BRD8 inhibits colorectal cancer progression through TGF-β1-mediated tumor-associated macrophage recruitment.

Colorectal cancer (CRC) ranks as one of the most malignant solid tumors worldwide. Bromodomain containing 8 (BRD8) functions as an oncogene in various cancers. This study aimed to investigate the roles of BRD8 in CRC. mRNA expression was detected using reverse transcription-quantitative PCR (RT-qPCR). Protein expression was detected using Western blot. The expression of macrophage markers was detected using immunohistochemistry and immunofluorescence. Cell viability was detected using Cell Counting Kit-8 (CCK-8) assay. Macrophage function was detected using flow cytometry. Cell migration and invasion was detected using transwell assays.

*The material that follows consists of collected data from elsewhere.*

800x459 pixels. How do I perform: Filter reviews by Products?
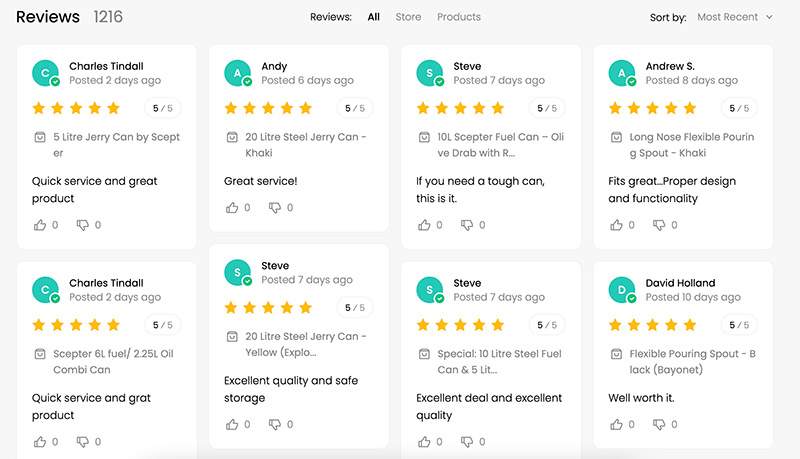click(459, 17)
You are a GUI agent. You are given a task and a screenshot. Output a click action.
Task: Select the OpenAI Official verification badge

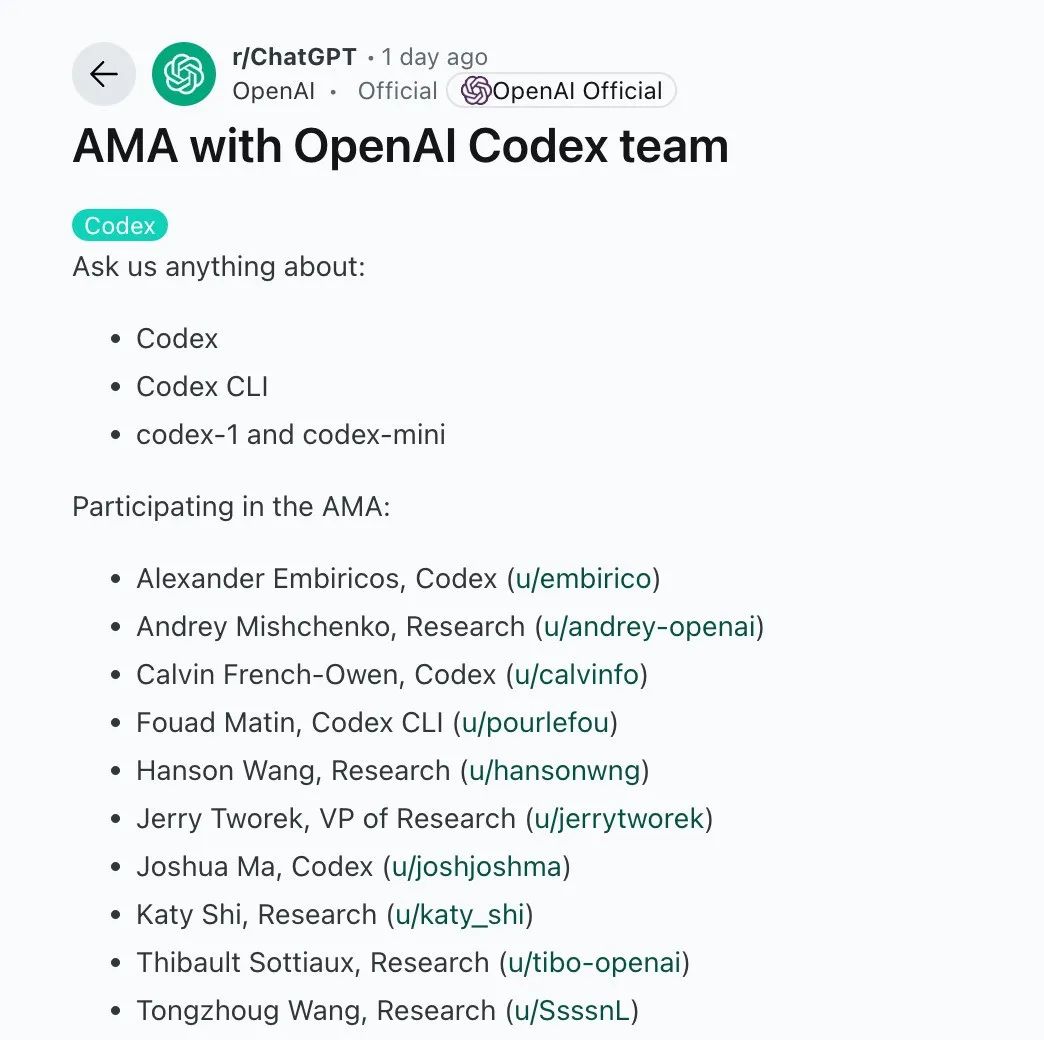point(561,90)
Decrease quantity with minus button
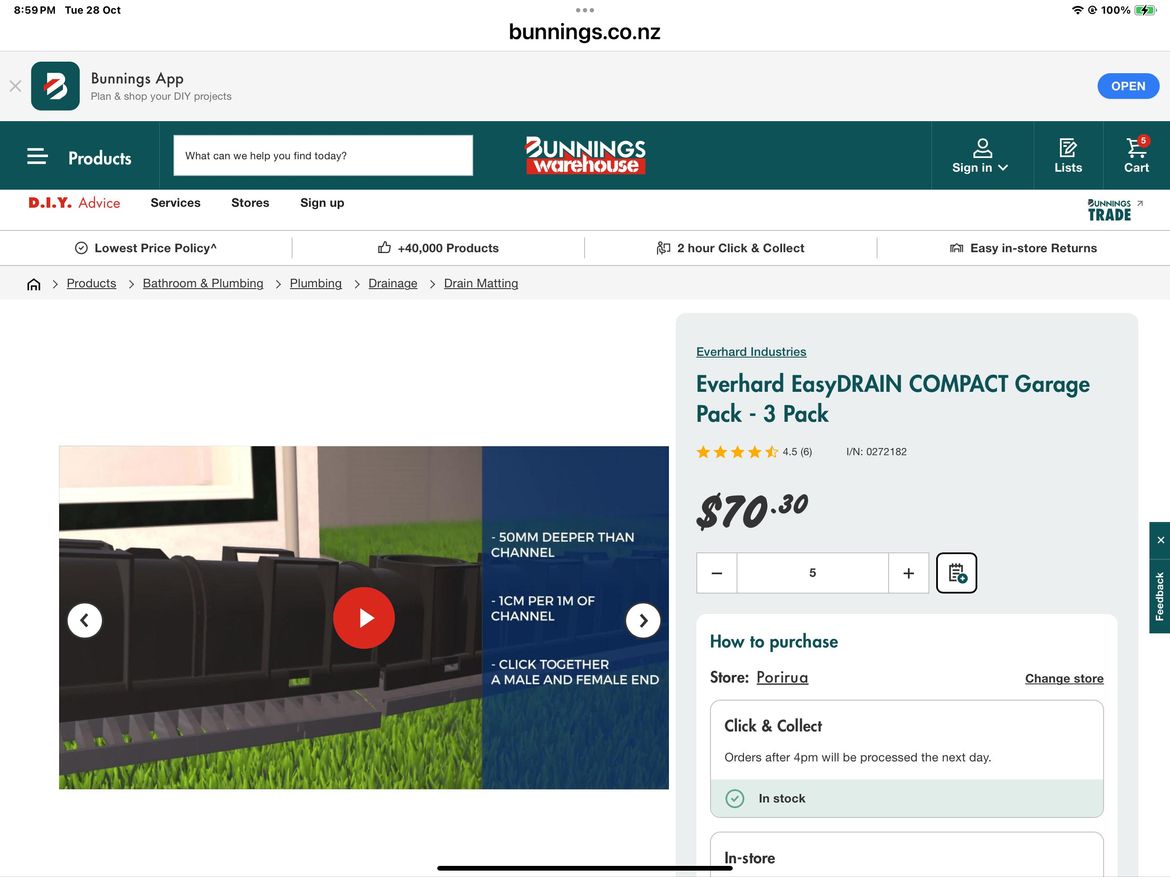The width and height of the screenshot is (1170, 877). coord(717,573)
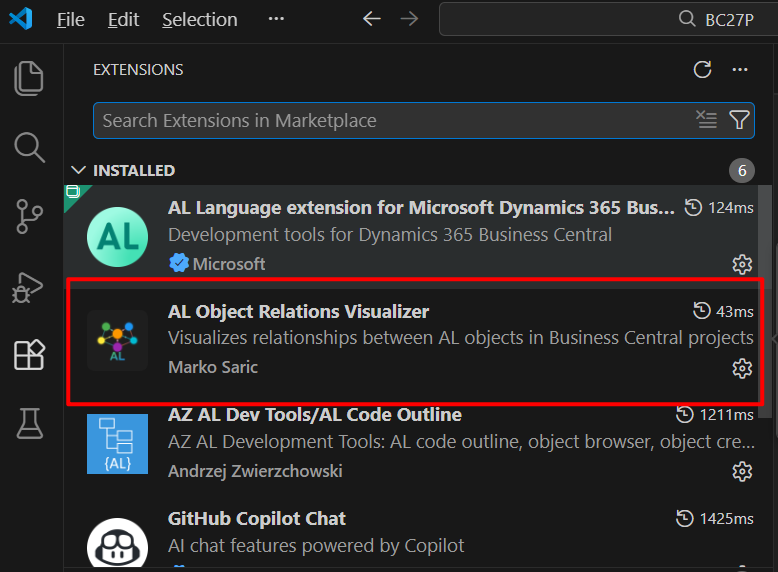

We found that high levels of BRD8 mediated the predominance of M2-like tumor-associated macrophages (TAM2) and predicted poor prognosis of CRC patients. However, BRD8 knockdown suppressed TAM2 polarization as well as the migration and invasion of CRC cells. Mechanically, BRD8-mediated the upregulation of transforming growth factor β1 (TGF-β1), overexpression of which promoted TAM2 polarization and aggressiveness of CRC cells. Taken together, BRD8 deficiency suppressed TAM2 polarization, inhibiting the progression of CRC. Therefore, BRD8 may be a therapeutic target for CRC.